[Stored data entries]
▼

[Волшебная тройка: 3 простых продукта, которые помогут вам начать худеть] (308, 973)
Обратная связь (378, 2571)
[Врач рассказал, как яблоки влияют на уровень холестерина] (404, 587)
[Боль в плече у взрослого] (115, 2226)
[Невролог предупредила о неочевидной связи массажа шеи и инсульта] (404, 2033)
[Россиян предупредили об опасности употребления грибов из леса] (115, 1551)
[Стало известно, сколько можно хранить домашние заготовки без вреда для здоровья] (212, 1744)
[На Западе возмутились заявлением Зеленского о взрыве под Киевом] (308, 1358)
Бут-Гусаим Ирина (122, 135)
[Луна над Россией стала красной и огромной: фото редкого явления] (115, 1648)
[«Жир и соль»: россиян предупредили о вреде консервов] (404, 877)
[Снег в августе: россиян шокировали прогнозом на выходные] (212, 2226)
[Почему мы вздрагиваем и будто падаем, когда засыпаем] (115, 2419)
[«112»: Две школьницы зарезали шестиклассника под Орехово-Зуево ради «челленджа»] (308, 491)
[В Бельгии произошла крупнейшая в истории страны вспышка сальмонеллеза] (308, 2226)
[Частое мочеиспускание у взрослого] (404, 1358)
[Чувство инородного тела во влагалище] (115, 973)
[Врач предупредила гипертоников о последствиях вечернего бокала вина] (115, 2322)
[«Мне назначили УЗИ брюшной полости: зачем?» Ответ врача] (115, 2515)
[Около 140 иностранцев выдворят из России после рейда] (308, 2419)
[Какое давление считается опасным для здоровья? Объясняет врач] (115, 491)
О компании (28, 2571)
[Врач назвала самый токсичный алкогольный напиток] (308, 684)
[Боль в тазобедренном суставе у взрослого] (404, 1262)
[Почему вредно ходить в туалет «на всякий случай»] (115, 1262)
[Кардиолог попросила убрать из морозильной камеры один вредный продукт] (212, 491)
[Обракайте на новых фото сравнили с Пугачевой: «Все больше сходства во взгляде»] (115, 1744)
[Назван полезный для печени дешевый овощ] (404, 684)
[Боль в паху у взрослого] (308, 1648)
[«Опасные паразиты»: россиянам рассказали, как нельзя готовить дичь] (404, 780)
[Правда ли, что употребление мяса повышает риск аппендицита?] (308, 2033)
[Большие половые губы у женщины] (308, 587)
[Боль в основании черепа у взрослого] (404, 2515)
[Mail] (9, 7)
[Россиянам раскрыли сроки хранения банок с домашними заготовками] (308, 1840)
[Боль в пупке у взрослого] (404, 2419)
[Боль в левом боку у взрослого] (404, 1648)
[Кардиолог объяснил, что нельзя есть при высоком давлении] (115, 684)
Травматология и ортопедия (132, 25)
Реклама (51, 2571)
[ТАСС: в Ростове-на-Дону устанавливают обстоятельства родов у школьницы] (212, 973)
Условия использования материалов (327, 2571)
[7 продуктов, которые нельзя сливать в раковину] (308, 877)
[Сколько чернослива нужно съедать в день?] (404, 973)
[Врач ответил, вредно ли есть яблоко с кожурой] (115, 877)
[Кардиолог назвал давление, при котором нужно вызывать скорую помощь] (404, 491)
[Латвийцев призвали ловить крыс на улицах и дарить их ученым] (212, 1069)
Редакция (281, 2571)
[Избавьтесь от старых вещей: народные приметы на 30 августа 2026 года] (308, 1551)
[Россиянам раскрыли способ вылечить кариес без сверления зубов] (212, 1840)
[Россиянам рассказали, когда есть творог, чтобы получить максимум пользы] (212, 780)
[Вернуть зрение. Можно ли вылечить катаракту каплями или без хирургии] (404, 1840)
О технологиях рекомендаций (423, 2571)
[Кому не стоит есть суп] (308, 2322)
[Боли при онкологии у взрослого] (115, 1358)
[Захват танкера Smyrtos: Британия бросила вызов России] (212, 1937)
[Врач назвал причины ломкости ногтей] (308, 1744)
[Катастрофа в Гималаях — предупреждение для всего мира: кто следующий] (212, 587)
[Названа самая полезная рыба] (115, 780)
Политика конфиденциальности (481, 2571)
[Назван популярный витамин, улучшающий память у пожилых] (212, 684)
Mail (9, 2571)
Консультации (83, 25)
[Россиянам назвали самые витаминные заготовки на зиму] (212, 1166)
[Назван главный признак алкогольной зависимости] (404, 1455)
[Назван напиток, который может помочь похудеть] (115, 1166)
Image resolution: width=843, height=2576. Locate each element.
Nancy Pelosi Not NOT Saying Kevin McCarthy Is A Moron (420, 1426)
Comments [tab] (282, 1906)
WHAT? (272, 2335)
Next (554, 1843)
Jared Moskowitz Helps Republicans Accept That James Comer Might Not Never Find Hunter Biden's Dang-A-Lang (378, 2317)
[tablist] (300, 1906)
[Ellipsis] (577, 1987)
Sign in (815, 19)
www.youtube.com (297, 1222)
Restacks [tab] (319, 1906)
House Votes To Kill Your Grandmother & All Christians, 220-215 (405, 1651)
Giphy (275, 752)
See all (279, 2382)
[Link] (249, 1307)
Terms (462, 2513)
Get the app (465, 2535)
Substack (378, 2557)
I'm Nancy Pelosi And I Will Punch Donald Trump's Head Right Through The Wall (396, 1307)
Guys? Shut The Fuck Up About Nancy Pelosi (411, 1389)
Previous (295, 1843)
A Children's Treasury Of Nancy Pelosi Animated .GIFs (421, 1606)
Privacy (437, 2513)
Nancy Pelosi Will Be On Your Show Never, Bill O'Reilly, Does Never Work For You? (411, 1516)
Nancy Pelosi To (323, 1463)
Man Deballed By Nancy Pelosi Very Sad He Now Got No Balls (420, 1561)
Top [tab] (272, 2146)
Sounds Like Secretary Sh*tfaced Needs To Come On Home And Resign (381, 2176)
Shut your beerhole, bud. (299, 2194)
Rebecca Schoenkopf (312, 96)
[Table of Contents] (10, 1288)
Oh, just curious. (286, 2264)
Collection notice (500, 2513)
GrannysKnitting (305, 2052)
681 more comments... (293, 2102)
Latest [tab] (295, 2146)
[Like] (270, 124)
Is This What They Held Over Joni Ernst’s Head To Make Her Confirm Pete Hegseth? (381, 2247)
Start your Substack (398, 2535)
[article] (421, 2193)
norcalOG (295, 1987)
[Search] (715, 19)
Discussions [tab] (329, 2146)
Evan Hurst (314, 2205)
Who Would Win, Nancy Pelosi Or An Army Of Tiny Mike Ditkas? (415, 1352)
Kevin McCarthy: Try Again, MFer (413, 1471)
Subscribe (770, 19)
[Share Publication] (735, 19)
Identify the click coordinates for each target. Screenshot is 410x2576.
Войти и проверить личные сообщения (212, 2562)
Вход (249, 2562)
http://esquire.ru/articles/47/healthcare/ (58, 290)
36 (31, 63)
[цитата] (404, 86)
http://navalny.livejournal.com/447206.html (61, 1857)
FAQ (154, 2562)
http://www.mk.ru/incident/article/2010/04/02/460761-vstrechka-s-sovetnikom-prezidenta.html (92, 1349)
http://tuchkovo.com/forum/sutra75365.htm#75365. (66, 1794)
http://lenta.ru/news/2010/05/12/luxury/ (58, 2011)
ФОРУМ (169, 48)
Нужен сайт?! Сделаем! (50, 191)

▲

» **What you have to do**:
Copy out all lines above that include the string "рассказали".

» **Answer to this problem**:
[«Опасные паразиты»: россиянам рассказали, как нельзя готовить дичь] (404, 780)
[Россиянам рассказали, когда есть творог, чтобы получить максимум пользы] (212, 780)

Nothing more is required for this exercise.